Sacral agenesis is defined as the absence of part or all of ≥ 2 lower vertebral bodies. This condition is more common in the offspring of women with diabetes. These children have a flattened buttock and a low, short gluteal cleft but usually have no orthopedic deformity, although some have high-arched feet. Palpation of the coccygeal area detects the absent vertebrae. Approximately 20% of cases are undetected until the age of 3-4 yr; many are diagnosed after unsuccessful toilet training. Urodynamic studies in these children show a variety of patterns, and most need clean intermittent catheterization and pharmacotherapy to stay dry.

Imperforate Anus

Approximately 30–45% of children with a high imperforate anus have a neuropathic bladder, often because of sacral agenesis. Newborns with imperforate anus should undergo a spinal ultrasound during their initial evaluation, and if these children have difficulty with toilet training, complete urologic evaluation with upper and lower urinary tract imaging and urodynamics should be performed. See Chapter 371 for further details.

Cerebral Palsy

Children with cerebral palsy (see Chapter 616.1 ) often have reasonable bladder control. However, they achieve continence at a later age than unaffected children.

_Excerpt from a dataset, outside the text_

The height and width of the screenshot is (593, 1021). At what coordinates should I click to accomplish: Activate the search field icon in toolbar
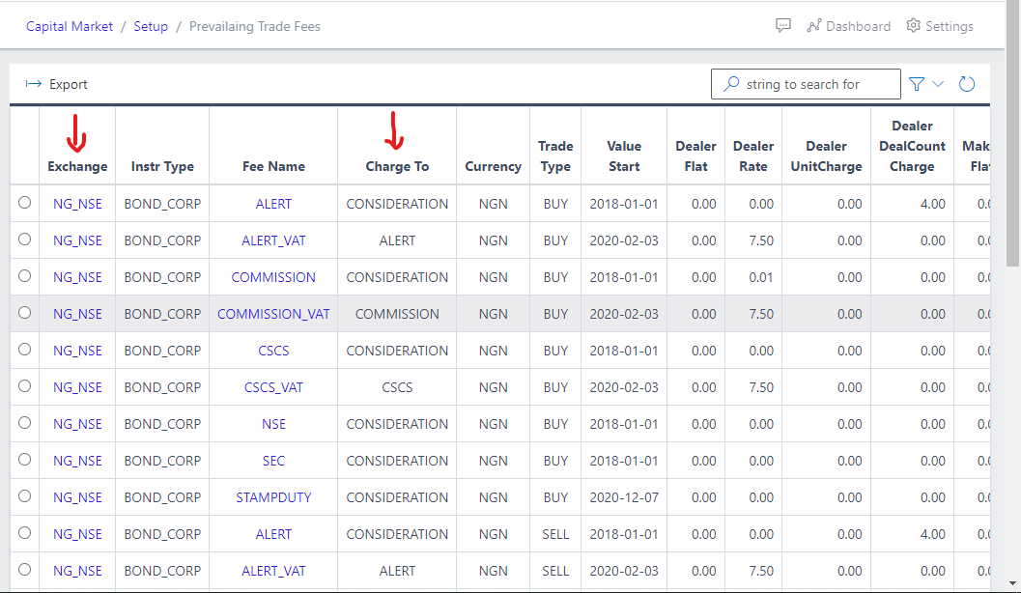(x=729, y=84)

Overall, 25–50% are incontinent, and the risk is directly related to the severity of physical impairment. Their upper urinary tracts usually are normal. Urodynamic studies have shown that most have uninhibited bladder contractions. Timed voiding and anticholinergic therapy are usually effective. Upper urinary tract deterioration is uncommon, and clean intermittent catheterization rarely is necessary.